I spent more time with Randi at TAM, at his home in Florida, on a cruise around Alaska, and at events across Europe and Australia, and I got to know him as a sweet, kind, and complicated person. He treated everyone he met as the most important audience he’d ever have. He would randomly perform sleight of hand to the delight of everyone around him and needed no encouragement to launch into fascinating stories from his long and weird life. I saw him perform the same magic tricks dozens of times, and even well into his 80s I never saw his wrinkled hands slip up. I heard him tell the same stories dozens of times, and, as a true performer does, he only made the details more interesting and engaging each time.
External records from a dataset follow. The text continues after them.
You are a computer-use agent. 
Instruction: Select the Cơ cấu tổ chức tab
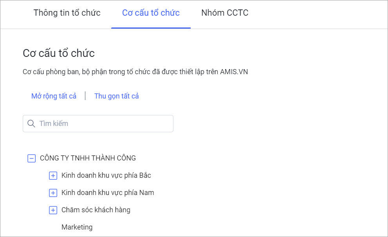tap(151, 13)
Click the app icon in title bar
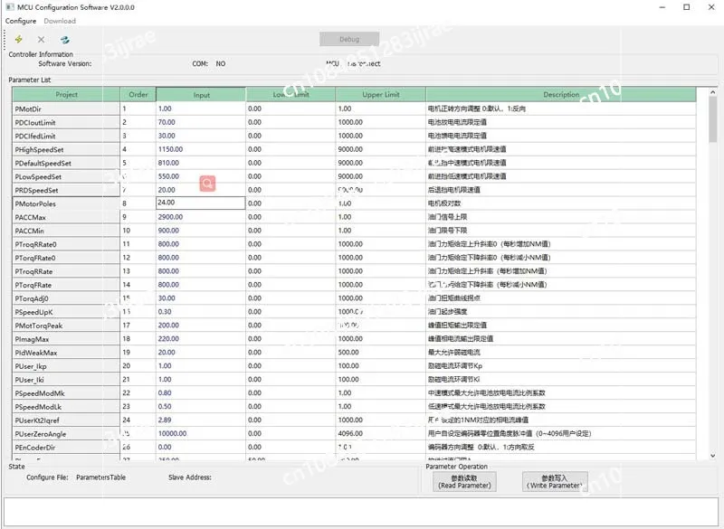 pos(8,6)
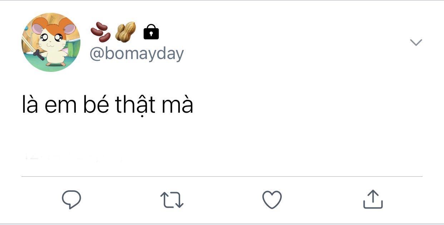This screenshot has width=444, height=225.
Task: Like the tweet with the heart icon
Action: click(x=272, y=200)
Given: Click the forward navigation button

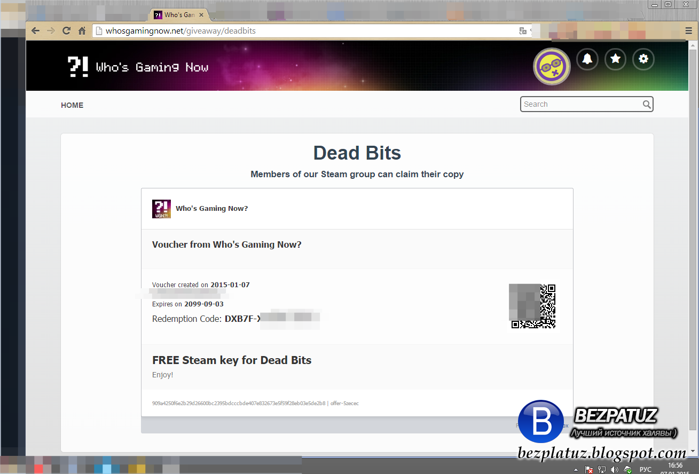Looking at the screenshot, I should coord(50,30).
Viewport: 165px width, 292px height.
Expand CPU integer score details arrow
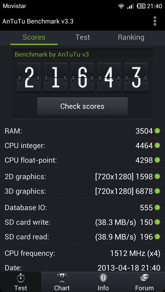tap(157, 145)
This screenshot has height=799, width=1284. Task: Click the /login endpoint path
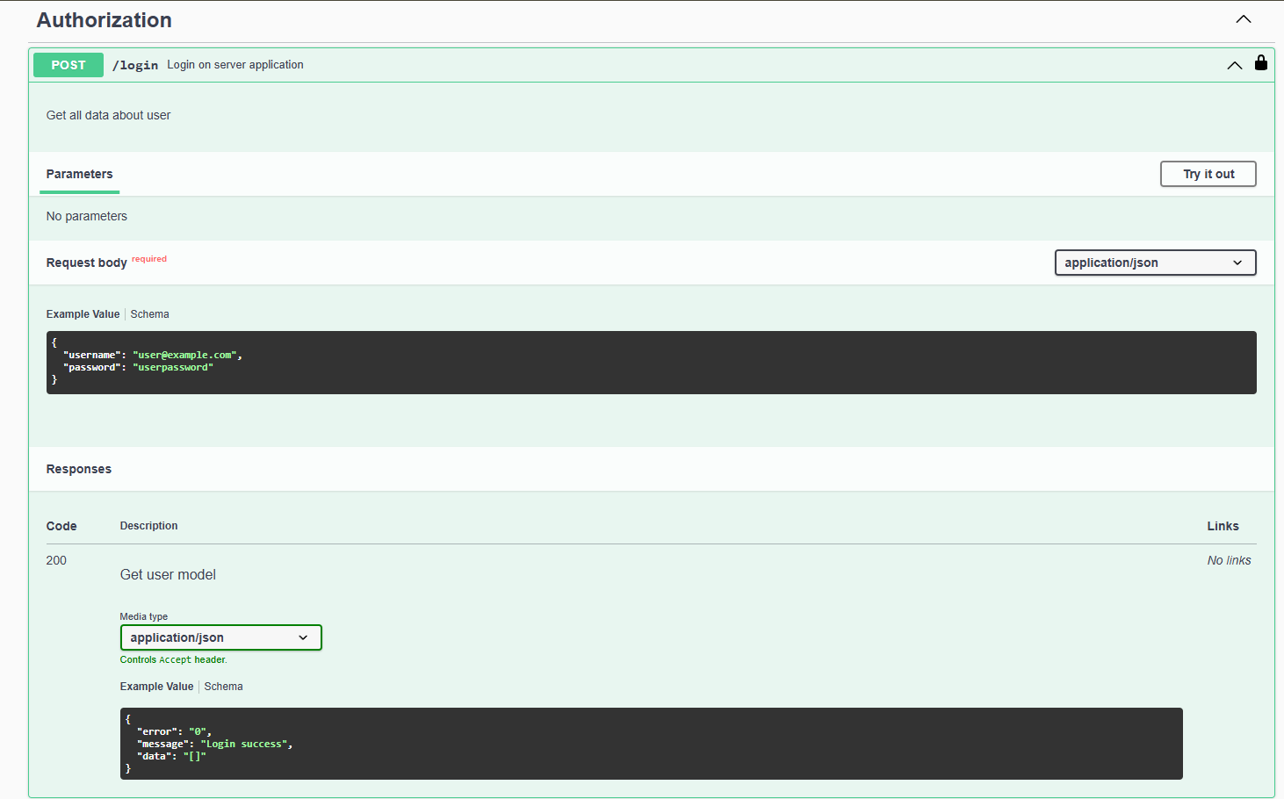tap(135, 65)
Randi always insisted he wasn’t a “debunker,” because that assumed he came from a perspective of disbelief and not scientific objectivity. But he was a debunker in that very sense. Despite striving to correct for his own biases in investigations, he was a fervent disbeliever of pretty much everything. He even doubted climate change at first, and it took a lot of convincing to bring him around.
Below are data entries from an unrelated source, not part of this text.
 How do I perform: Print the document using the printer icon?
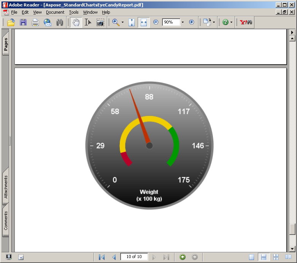(35, 22)
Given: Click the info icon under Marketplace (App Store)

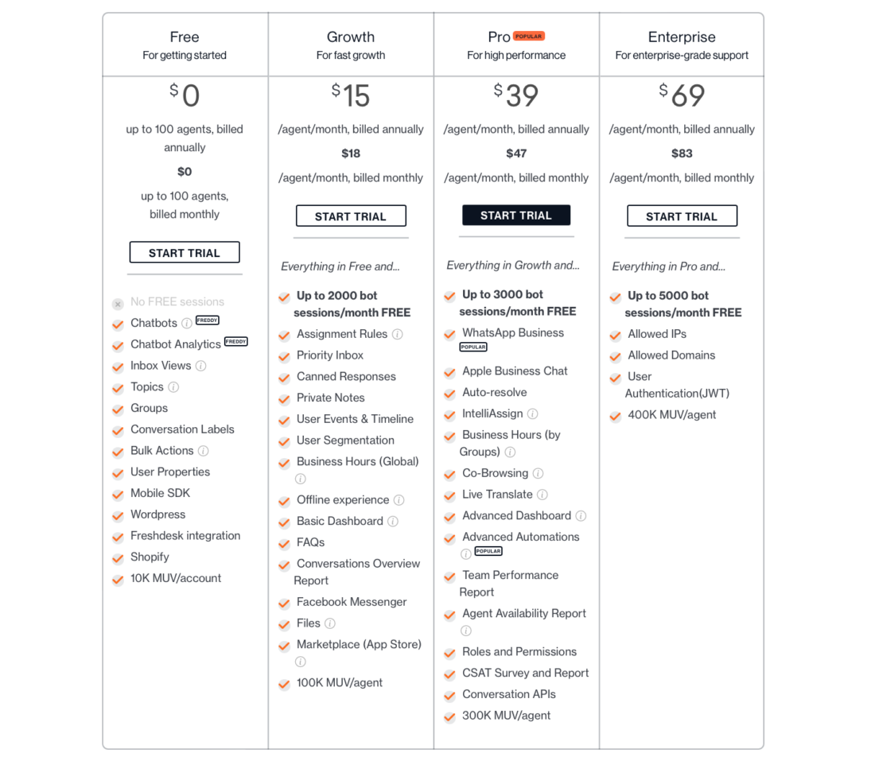Looking at the screenshot, I should [x=301, y=662].
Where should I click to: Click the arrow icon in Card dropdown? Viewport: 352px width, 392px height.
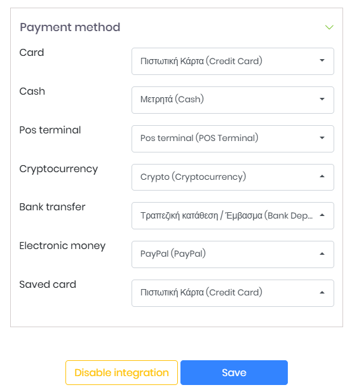click(322, 60)
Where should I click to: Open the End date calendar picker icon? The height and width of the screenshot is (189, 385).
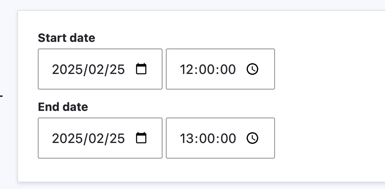[x=141, y=138]
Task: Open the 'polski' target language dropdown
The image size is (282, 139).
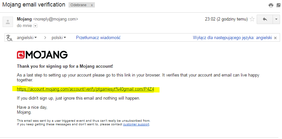Action: tap(58, 38)
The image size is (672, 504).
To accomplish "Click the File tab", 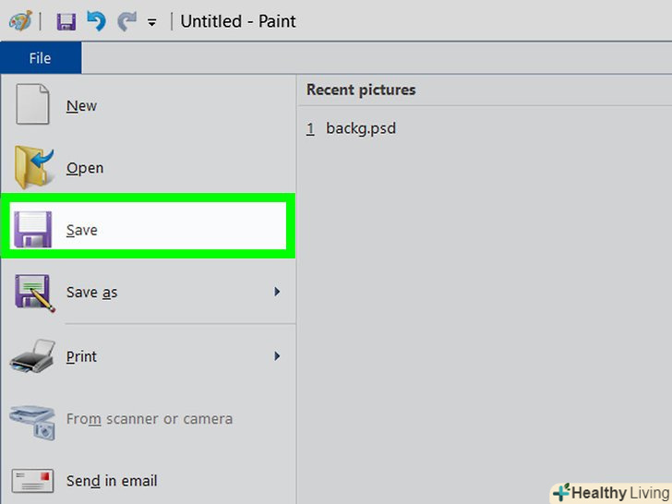I will tap(40, 58).
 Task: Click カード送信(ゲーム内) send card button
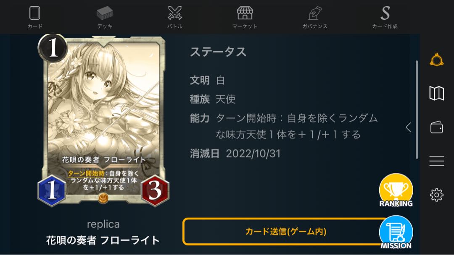click(x=285, y=232)
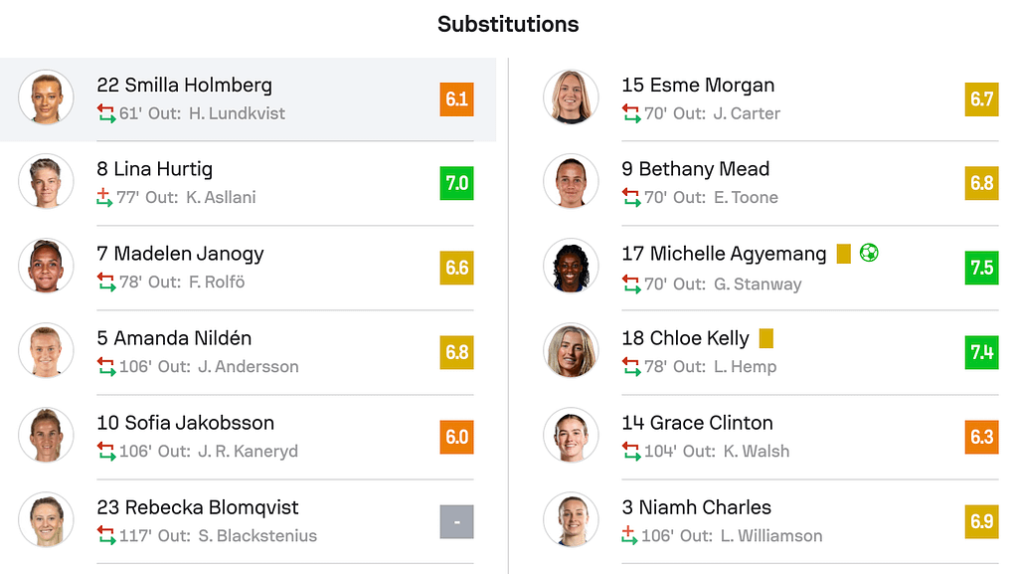Click Rebecka Blomqvist's avatar
Viewport: 1018px width, 574px height.
(x=46, y=520)
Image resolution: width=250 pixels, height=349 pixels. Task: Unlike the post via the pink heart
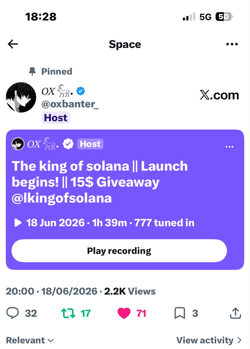click(x=124, y=313)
Perhaps it was that stubborn disbelief that led to our eventual falling-out nearly a decade ago. As one of the more prominent female skeptics, I began campaigning for the male majority in the movement to be more accepting of (or to at least to stop randomly groping and awkwardly propositioning) women. Many men pushed back, sending me rape and death threats. When a man announced on Twitter a few days prior to 2011’s TAM that he planned to “cop a feel” if he saw me, Randi refused to even bar the man from attending. I felt like it was too late to drop out, so I attended and felt awful the entire time. I didn’t go anywhere alone. It was the last time I spoke at TAM.
Privately, Randi apparently complained to mutual friends about me pushing feminism, trying to change the culture of the movement that he had fostered for the past few decades. He thought that by asking skeptics to be better, I was making the movement look worse. I suppose I was, and in the years that followed the attendance at his conference dropped and Randi’s organization, the James Randi Educational Foundation, officially blamed me for scaring women away. Randi retired from JREF later, and though there were people involved who wanted it to go on as a charitable organization, it quietly disappeared.
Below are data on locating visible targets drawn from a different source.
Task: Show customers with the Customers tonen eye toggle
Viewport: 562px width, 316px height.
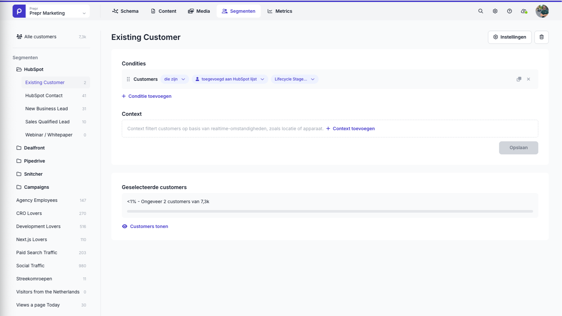Action: [145, 226]
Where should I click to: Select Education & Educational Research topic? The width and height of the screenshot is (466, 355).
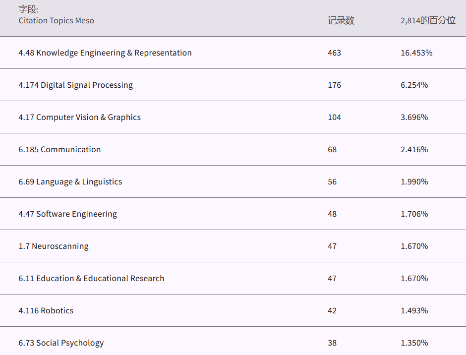click(x=92, y=278)
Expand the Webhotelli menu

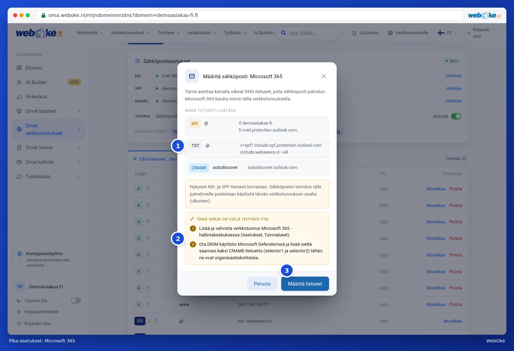(89, 33)

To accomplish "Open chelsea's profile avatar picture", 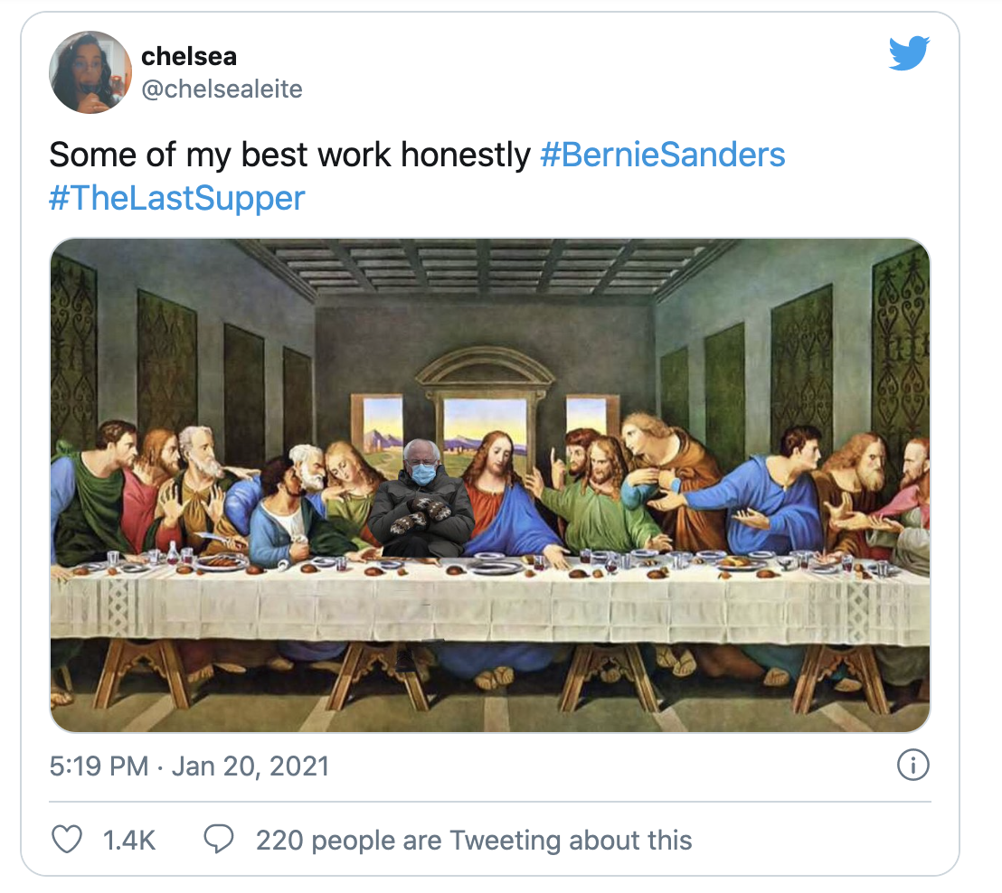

We went years without speaking. The last time I saw him was at a mutual friend’s New Year’s party to ring in 2018. I was nervous but decided to say hello. He gave me a big hug and a smile. I don’t know if it was genuine or if it was simply Randi’s incredibly well-honed ability to make everyone feel seen and appreciated in his presence.
Back when things were good between us, I was so proud to be a part of what I thought was a movement with truly unlimited growth. The job of skepticism is never done, a fact that has never been clearer. Getting people to think critically about Bigfoot may be fun, but getting them to think critically about politicians, or prejudice, or pandemics, is absolutely necessary.
I mourn for Randi, but I also mourn for what could have become of the movement he fathered. His undeniable charisma and showmanship motivated thousands to care about skepticism, but his stubbornness and inability to adapt may have doomed the skeptic movement to extinction. My hope for his legacy is that someone can pick up the good that he taught, discard the bad, and continue to inspire people to be better critical thinkers. It’s the only afterlife he has.
Correction, Nov. 9, 2020: This piece originally misspelled Narendra Dabholkar’s last name.